Edmund Burke écrivait: « Tout ce qui est nécessaire pour que la méchanceté prospère, c’est que l’homme bon ne fasse rien ».
Einstein a dit: « Le monde est un endroit dangereux. Non pas à cause de ceux qui font le mal, mais à cause de ceux qui ne font rien pour l’empêcher ».
George Bernard Shaw signale entre autres: « L’indifférence est l’essence de l’humanité ».
Rappelons aussi ce que disait le pasteur Martin Niemöller, devenu plus tard populaire grâce à Bertolt Brecht: « D’abord ils sont venus pour les communistes, mais comme je n’étais pas communiste, je n’ai pas élevé la voix. Puis ils vinrent pour les socialistes, et les syndicalistes, mais comme je n’étais ni l’un ni l’autre, je n’ai pas davantage élevé la voix. Et lorsqu’ils sont venus pour moi, il ne restait plus per
sonne pour élever la voix et me défendre ».

Zenit : Il ne faut pas oublier non plus Aristides de Sousa Mendes, ce chrétien qui a évité l’extermination de mille persécutés en émettant des visas en sa qualité de consul du Portugal à Bordeaux, et dans le sud de la France, en 1940…

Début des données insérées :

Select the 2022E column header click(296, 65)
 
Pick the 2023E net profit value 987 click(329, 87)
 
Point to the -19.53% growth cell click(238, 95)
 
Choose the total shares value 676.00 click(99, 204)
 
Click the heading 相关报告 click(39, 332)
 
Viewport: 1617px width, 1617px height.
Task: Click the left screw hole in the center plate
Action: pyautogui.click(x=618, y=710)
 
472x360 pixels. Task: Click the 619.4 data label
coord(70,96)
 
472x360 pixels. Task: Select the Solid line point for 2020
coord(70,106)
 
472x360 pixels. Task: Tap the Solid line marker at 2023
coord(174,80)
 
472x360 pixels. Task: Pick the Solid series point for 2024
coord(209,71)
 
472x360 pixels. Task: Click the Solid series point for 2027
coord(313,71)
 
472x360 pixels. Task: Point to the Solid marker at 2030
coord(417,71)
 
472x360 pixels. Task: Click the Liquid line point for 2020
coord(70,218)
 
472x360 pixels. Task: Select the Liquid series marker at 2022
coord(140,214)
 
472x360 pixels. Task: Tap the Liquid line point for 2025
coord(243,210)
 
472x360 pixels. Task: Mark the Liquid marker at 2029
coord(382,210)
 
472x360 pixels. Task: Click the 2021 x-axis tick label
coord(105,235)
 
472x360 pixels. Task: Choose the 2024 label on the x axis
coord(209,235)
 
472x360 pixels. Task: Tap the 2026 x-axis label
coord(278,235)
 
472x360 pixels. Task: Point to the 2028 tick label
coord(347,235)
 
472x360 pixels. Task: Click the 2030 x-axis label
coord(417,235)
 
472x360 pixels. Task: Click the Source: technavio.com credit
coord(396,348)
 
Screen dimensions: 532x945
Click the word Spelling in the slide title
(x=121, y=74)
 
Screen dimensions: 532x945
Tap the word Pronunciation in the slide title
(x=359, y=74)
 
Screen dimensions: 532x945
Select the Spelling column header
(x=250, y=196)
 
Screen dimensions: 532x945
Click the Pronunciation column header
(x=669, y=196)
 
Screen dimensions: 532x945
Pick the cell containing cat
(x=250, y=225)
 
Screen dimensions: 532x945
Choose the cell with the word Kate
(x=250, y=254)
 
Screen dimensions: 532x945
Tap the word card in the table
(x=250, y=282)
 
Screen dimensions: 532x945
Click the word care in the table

Baruj Tenembaum: Effectivement, Sousa Mendes a été célébré par notre fondation le 17 juin dernier avec l’organisation de plus de 800 hommages dans une trentaine de pays. Sousa Mendes a été un pionnier et il est le paradygme de celui qui sacrifie tout, pour se ranger aux côtés du plus faible. Il a défié la dictature portugaise qui lui ordonnait de ne rien faire et c’est pour cela qu’il est mort dans un terrible pauvreté, condamné et malade.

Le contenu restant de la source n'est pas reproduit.